In the end, the laboratory found a winner. The gene is named CBP60g, and appeared to act as a “master switch” for a number of steps involved in making SA. The process of taking those genetic instructions and making proteins was choked by an intermediate molecular step. The key was to get around it. The researchers could do this, they discovered, by introducing a new piece of code—a “promoter” taken from a virus—that would force the plant to transcribe CBP60g and return to the SA assembly line. There was another obvious benefit: The change also seemed to help restore lesser-understood disease-resistance genes that had been repressed by the heat.
His team has since begun testing gene modifications on food crops such as canola, a close relative of Arabidopsis. Aside from the genetic similarities, it’s a good plant to work with, he says, because it grows in cold climates where the plant is more likely to be affected by rising temperatures. So far, the team has had success rewiring the immune response in the lab, but they need to do field tests.

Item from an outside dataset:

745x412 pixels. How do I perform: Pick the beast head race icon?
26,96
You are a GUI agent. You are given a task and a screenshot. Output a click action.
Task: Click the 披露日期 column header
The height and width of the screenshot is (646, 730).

Other potential candidates are wheat, soybeans and potatoes.
Given the ubiquity of the SA pathway, it’s not surprising that He’s genetic repair would work broadly across many plants, says Marc Nishimura, a plant immunity expert at Colorado State University who was not involved in the research. But it’s just one of many climate-sensitive immune pathways that biologists need to explore. And there are variables other than heat waves that will affect plant immunity, he points out, such as increased humidity or sustained heat that lasts throughout the growing season. “It may not be the perfect solution for every plant, but it gives you a general idea of what goes wrong and how you can fix it,” he says. He considers using basic science to decipher plant genes a victory.
But for any of this to work, consumers will have to accept more genetic tampering with their food. The alternative, Nishimura says, is more crop loss and more pesticides to prevent it. “As climate change accelerates, we will be under pressure to learn things in the lab and transfer them to the field more quickly,” he says. “I don’t see how we’re going to do that without greater acceptance of genetically modified plants.”